* [Selected excerpt]
════

As many as 180,000 people in Jackson, Mississippi will not have access to safe running water for the foreseeable future, state officials said on the night of Aug. 29—the latest manifestation of a longstanding crisis in which the city’s residents have been made to suffer the consequences of chronically underfunded infrastructure, compounded by a worsening climate emergency.
“Do not drink the water,” Mississippi Gov. Tate Reeves said at a press conference. “In too many cases, it is raw water from the reservoir being pushed through the pipes. Be smart, protect yourself, protect your family, preserve water, look out for your fellow man, and look out for your neighbors.”
Reeves, a Republican who has refused to prioritize upgrading Jackson’s failing infrastructure throughout his two years in office, declared a state of emergency and announced, “We need to provide water for up to 180,000 people for an unknown period of time.”
“This is a very different situation from a boil-water notice,” Reeves continued. “Until it is fixed, we do not have reliable running water at scale. The city cannot produce enough water to fight fires, to flush toilets, and to meet other critical needs. The Mississippi Emergency Management Agency will take the state’s lead on distributing drinking water and non-drinking water to residents of the City of Jackson.”
Jackson—a majority-Black city where roughly a quarter of residents live below the poverty line—had already been “without clean, drinkable water” for weeks, Mississippi Free Press reported on Aug. 29, referring to the rolling precautionary boil-water notice issued by the state health department amid the ongoing winterization of the O.B. Curtis Water Treatment Plant.

════

* [Problem] Continue the article on the Jackson, Mississippi water crisis from its last sentence.

* [Given data]

════

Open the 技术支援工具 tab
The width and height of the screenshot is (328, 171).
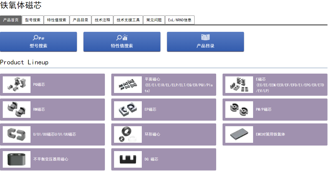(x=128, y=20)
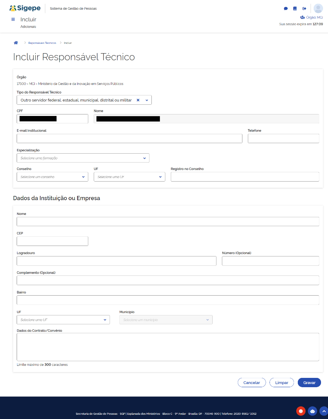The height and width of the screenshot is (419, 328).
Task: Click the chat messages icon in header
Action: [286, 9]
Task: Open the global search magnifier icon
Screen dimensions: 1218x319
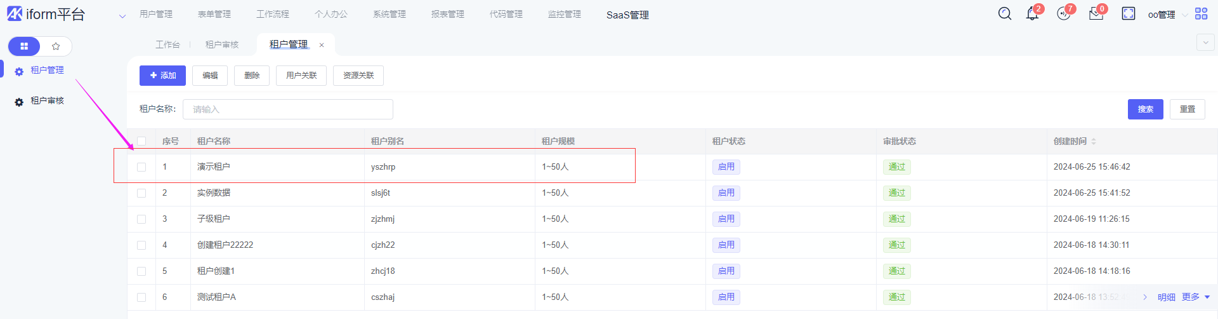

════

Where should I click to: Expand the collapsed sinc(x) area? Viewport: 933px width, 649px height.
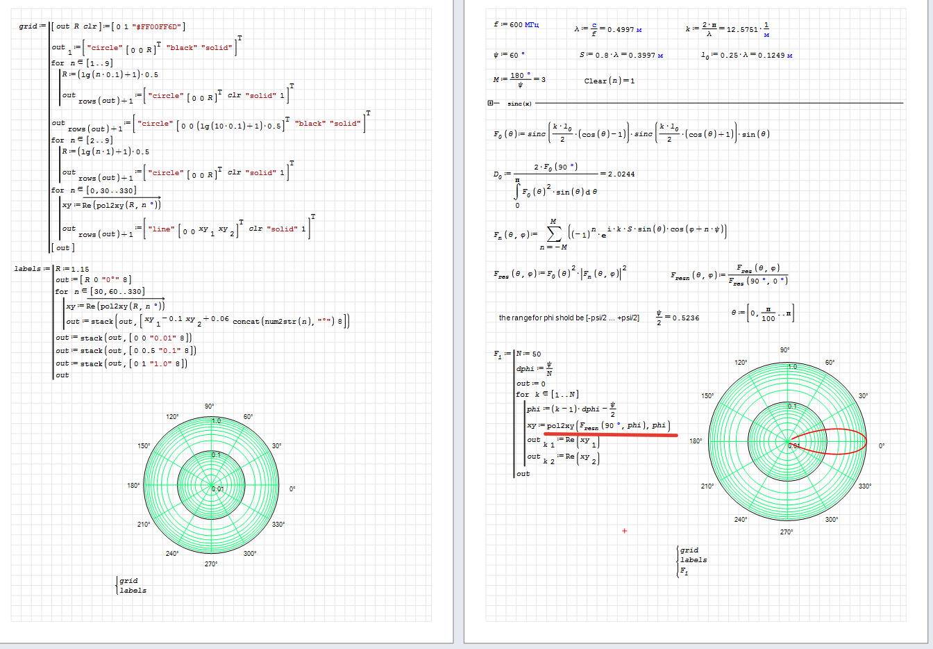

════

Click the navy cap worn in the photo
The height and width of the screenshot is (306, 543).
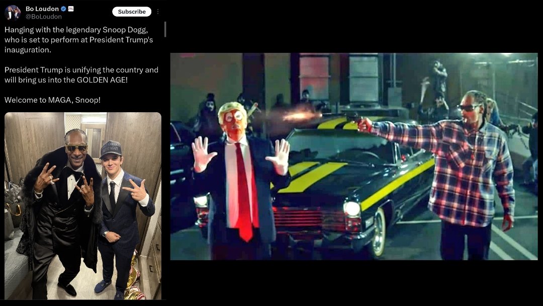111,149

════

* [Task answer]
Now, Mississippi’s capital has “mostly lost water pressure, with operational collapses at O.B. Curtis reducing the flow of water through the city’s distribution system to the degree that residences and businesses across the city have little or no water at all,” the nonprofit news outlet noted. Whatever water does come out is unsafe and must be boiled for a minimum of three minutes.
Jackson Mayor Chokwe Lumumba blamed the loss of water pressure on floodwaters, saying during a briefing on Aug. 29 that the increased intake of water from the Ross Barnett Reservoir had caused failures at the treatment plant.
According to Mississippi Free Press, “A lack of visibility at O.B. Curtis has Mississippi State Department of Health leadership unable to answer how much water is currently flowing out of the plant and into Jackson’s pipes.”
On Aug. 27, Lumumba urged residents to “get out as soon as possible” after days of record-breaking rainfall caused the Pearl River to rise to dangerous heights. The river crested at nearly 36 feet on Aug. 29—well above flood stage—inundating streets and at least one home in the city before starting to recede.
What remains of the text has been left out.